Coming from AD&D2 table top I had been playing RPGs of one form or another for decades: Dungeons of Doom on the Texas Instruments at my friend’s aunt’s house after school (religiously), NetHack on my father’s development 286 DOS machine, Ultima II and Pools of Radiance on my Macintosh 128 — swapping 3.25″ disks — in the wee hours of Friday and Saturday night as a teenager, and most recently, Dragon Age on the PS3. I have always loved the grand epics set in a fantasy world with sword fighting, archery, magic and the chance of running into a dragon. Part of this stems from elementary school book report on medieval arms and armor I researched and wrote, part is my fencing and archery training, while the other part is all video gamer. So, an RPG such as Project Eternity is right in my wheelhouse of games.
Blind Dual Preview Review
Given that, I thought I would write up my initial impression of the game as it stands, considering all of the updates the people at Obsidian have added the past week. I also contacted a fellow tech blogger, Josh C, about the game to let him know about it. In the course of conversation, we decided to do a blind dual preview review of the game, and release it at the same time. I do not know what Josh is going to write, nor does he know what I will write. After we will follow up with each other. This should be fun. “Read on Adventurer. Your Quest Awaits…”

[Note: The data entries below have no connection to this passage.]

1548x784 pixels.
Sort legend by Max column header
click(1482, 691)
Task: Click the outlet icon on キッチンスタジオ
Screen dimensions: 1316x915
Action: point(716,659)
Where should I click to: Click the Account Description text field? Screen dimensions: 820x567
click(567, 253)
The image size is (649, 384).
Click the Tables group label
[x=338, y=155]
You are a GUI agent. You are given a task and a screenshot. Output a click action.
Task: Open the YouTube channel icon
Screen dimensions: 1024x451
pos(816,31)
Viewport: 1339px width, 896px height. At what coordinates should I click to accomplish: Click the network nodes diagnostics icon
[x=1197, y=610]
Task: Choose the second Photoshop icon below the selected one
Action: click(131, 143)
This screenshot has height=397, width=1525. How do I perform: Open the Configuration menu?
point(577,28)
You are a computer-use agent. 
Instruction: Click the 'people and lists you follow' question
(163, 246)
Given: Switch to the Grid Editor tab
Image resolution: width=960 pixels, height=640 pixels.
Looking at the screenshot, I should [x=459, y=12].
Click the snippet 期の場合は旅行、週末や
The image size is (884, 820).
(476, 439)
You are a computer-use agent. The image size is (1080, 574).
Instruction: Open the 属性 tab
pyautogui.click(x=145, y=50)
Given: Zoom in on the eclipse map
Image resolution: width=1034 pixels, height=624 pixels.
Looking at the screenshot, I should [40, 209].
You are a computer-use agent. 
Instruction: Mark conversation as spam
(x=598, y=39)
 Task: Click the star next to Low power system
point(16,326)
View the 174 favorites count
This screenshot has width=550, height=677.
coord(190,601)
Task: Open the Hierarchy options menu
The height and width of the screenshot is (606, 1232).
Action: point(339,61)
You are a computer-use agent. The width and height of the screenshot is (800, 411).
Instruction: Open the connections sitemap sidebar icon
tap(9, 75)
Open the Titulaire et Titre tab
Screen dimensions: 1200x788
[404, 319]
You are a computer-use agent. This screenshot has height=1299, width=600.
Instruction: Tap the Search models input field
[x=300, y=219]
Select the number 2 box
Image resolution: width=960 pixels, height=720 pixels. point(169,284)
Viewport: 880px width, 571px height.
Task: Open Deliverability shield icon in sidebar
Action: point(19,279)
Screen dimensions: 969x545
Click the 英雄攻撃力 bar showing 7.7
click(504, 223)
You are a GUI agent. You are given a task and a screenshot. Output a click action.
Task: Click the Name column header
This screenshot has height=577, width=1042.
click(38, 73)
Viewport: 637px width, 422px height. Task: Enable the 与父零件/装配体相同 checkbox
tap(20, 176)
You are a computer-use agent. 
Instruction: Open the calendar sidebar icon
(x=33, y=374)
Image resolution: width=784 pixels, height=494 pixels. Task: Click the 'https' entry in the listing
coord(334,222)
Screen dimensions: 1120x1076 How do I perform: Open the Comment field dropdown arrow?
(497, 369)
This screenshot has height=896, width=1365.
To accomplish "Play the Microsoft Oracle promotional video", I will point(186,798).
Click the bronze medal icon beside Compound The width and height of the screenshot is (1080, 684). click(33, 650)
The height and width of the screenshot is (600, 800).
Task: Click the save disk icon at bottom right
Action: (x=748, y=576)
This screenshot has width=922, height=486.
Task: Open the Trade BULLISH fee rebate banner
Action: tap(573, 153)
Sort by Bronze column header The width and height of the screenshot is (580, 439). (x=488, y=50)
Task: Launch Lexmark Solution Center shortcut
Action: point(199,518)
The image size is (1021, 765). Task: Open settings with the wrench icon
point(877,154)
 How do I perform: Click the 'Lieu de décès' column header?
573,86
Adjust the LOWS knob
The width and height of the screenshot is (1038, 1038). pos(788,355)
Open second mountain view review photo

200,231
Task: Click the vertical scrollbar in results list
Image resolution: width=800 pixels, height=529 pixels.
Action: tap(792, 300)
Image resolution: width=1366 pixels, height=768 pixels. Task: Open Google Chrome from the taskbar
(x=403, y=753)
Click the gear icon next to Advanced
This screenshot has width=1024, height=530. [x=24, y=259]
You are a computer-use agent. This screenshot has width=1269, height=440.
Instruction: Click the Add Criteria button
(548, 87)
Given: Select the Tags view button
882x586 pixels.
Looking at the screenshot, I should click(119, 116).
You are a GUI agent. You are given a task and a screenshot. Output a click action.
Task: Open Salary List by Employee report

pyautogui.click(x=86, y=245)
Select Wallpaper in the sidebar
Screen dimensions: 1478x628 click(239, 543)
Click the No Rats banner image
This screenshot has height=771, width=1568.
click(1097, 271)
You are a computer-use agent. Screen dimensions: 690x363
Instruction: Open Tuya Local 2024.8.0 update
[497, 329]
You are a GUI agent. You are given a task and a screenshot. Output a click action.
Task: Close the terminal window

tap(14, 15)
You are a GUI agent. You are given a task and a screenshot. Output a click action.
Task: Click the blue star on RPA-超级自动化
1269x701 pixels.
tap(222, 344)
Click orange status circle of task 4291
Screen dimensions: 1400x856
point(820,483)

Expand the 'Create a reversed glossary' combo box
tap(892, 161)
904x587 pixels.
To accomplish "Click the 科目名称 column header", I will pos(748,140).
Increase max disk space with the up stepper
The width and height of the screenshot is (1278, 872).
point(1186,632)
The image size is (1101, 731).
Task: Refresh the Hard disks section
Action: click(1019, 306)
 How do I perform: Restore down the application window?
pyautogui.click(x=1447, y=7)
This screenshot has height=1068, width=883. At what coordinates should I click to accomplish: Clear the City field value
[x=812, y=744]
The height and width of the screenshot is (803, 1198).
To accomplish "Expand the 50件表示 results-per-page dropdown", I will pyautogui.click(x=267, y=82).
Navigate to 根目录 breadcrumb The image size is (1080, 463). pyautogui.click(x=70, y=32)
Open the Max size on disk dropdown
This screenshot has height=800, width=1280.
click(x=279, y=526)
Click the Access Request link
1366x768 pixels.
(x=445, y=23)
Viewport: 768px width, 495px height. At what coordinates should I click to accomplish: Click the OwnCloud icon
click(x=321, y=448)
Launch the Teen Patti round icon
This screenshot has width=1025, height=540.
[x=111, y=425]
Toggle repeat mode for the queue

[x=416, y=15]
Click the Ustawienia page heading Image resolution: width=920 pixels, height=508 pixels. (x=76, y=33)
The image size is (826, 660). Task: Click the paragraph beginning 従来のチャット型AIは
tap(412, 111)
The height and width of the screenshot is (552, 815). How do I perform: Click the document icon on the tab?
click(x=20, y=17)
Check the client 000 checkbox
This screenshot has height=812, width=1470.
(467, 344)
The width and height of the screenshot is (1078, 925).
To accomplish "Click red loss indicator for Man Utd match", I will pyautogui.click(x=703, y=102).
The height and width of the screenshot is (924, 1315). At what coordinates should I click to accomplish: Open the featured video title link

First: It’s about fricking time! It has been ages since the last proper party-based classic RPG was released for the Mac and PC. Once MMORPGs (which are great — don’t get me wrong) became a hit, it looked like single player RPGs were dead, and for all intents and purposes they were. The thing is, the multi-player RPGs have lost the co-ordination that true team based games allows. That level of coordination has gone to Team FPS games as long as the team members all have headsets. Project Eternity finally brings that back. And judging from the Kickstarter response ($2.2M & 50K+ pledges as I edit this), there are a lot of people like me that miss this style of game.